When managing multiple chats manually, the person becomes the “link” — moving results from one window to another, keeping the context in their head, and monitoring synchronization. Subagents automate this coordination: the main agent decides on its own when and what to delegate, receives the results on its own, and continues working on its own.

Are multi-agent systems where agents communicate with each other at the same level already a reality?

Technically — yes, the hype is huge. In practice — still unreliable. A tree-like architecture (an agent communicates only with its parent agent) works stably. Cross-interactions between agents at the same level are still experimental territory with unpredictable behavior.

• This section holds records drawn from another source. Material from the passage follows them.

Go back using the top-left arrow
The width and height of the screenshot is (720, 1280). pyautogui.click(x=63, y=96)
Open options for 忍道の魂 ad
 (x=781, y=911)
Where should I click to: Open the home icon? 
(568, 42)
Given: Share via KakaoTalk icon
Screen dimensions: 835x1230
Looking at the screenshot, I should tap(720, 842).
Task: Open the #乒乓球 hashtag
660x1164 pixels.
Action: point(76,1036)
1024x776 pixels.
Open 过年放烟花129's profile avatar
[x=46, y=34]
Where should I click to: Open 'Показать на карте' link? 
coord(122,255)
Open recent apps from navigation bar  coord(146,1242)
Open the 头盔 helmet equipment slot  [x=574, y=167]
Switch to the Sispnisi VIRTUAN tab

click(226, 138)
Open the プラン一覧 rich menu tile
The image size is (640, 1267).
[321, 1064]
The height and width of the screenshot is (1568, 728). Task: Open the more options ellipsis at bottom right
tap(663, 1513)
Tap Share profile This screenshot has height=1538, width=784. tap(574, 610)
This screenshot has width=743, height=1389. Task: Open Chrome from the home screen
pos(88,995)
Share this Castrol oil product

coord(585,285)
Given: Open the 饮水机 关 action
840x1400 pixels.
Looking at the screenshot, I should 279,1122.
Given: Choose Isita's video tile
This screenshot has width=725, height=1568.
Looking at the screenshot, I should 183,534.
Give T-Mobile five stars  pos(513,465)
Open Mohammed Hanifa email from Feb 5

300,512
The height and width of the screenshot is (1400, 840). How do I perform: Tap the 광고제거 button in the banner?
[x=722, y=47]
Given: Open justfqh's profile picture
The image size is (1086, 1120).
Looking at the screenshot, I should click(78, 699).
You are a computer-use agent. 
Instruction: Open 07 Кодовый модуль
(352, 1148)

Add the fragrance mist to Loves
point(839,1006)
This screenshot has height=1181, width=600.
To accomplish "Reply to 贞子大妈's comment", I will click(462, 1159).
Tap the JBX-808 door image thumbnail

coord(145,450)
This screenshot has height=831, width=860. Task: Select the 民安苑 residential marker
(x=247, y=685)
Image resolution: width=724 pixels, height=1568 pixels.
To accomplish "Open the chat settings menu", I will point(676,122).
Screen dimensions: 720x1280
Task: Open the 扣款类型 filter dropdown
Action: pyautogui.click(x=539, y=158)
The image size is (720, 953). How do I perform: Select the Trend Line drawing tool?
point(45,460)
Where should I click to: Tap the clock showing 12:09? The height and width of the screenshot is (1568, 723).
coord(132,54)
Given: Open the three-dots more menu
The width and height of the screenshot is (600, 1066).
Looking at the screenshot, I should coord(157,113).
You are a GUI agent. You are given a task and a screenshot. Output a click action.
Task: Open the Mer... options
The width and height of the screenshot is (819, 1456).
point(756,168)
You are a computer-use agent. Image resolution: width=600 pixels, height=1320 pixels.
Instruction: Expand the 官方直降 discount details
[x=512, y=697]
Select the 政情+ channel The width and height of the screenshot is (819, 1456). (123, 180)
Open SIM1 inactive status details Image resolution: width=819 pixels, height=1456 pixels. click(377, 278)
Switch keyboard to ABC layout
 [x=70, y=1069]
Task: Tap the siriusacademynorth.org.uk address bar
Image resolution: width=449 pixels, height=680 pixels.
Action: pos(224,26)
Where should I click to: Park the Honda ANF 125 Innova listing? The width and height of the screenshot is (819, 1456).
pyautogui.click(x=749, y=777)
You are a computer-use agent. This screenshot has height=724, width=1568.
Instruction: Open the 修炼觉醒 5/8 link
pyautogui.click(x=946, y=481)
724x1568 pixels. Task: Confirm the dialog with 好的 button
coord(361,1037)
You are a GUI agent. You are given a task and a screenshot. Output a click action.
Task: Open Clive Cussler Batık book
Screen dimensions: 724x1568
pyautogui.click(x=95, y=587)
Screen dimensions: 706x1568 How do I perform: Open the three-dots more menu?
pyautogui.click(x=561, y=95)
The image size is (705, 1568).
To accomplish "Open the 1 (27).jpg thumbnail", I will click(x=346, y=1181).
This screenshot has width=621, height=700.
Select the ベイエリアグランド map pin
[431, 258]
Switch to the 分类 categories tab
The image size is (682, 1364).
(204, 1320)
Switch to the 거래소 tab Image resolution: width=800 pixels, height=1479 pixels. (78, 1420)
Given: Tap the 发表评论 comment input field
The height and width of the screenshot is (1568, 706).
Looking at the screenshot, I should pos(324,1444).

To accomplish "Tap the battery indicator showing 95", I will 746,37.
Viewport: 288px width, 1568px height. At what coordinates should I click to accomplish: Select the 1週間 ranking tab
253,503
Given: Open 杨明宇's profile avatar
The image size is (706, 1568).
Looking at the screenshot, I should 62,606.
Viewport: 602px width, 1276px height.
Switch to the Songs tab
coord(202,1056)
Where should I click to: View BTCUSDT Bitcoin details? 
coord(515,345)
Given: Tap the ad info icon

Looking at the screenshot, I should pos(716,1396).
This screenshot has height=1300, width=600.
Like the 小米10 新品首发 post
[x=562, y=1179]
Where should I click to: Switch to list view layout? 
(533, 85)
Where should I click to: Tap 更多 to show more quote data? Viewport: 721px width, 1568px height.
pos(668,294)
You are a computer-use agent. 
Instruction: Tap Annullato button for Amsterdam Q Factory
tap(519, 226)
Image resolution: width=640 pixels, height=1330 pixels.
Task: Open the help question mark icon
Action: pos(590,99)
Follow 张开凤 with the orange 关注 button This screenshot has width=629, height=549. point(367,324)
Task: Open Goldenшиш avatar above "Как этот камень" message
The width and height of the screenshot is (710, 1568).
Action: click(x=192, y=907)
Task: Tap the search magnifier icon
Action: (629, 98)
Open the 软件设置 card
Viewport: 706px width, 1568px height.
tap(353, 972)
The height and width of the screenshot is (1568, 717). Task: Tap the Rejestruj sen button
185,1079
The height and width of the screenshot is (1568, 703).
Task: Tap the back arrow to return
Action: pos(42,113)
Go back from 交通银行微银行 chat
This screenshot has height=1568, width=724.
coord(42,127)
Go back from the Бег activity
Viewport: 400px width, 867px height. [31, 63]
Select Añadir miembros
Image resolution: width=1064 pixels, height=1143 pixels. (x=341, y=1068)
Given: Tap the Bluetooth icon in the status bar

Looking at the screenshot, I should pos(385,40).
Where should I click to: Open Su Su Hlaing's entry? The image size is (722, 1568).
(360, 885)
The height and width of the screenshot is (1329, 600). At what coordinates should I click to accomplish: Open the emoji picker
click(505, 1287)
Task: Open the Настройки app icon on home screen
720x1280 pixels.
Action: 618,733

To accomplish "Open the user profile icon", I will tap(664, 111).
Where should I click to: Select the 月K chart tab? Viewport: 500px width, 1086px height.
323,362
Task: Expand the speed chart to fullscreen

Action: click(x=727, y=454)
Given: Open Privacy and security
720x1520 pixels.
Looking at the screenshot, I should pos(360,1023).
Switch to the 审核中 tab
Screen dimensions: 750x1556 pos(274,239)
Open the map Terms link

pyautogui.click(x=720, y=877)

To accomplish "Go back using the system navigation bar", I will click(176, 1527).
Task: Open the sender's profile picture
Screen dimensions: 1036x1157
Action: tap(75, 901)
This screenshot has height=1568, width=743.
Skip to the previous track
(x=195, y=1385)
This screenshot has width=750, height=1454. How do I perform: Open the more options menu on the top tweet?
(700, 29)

Does two-level subagent nesting work?

Yes, and it is the most advanced production-ready scenario. The main agent creates a research subagent, which in turn splits the task among several parallel subagents. It works especially well for read-only tasks — parallel collection of information from independent sources does not create conflicts.

Which skills should be added first?

From practitioners’ experience: a skill for browser testing (Playwright CLI), a skill for working with the project’s memory/context (how to update and search for information in the project’s MD files), and a skill for deep research (deep research through the web and repositories). Also extremely useful is the skill of “how to properly delegate tasks to subagents” — by default, agents do this inefficiently.

Bottom line: what does this lead to

The subagent architecture is not technological hype, but a logical extension of how effective teams work. Role separation, context isolation, parallel work, proper delegation — all of this has long been working in human organizations. AI agents simply reproduce these patterns in the digital environment.

The main shift happening right now: the time an agent can work autonomously is growing every month. A year ago, an agent could confidently work for 10–15 minutes. Today — an hour and a half according to a pre-prepared plan. Tomorrow — more. And the one who masters the skill of properly assigning tasks, building infrastructure, and delegating will gain a disproportionate advantage.

An entrepreneur in this system stops being an “operator of a tool” and becomes what they are meant to be — a strategist who formulates tasks, defines the definition of done, and checks the result. Everything else is delegated.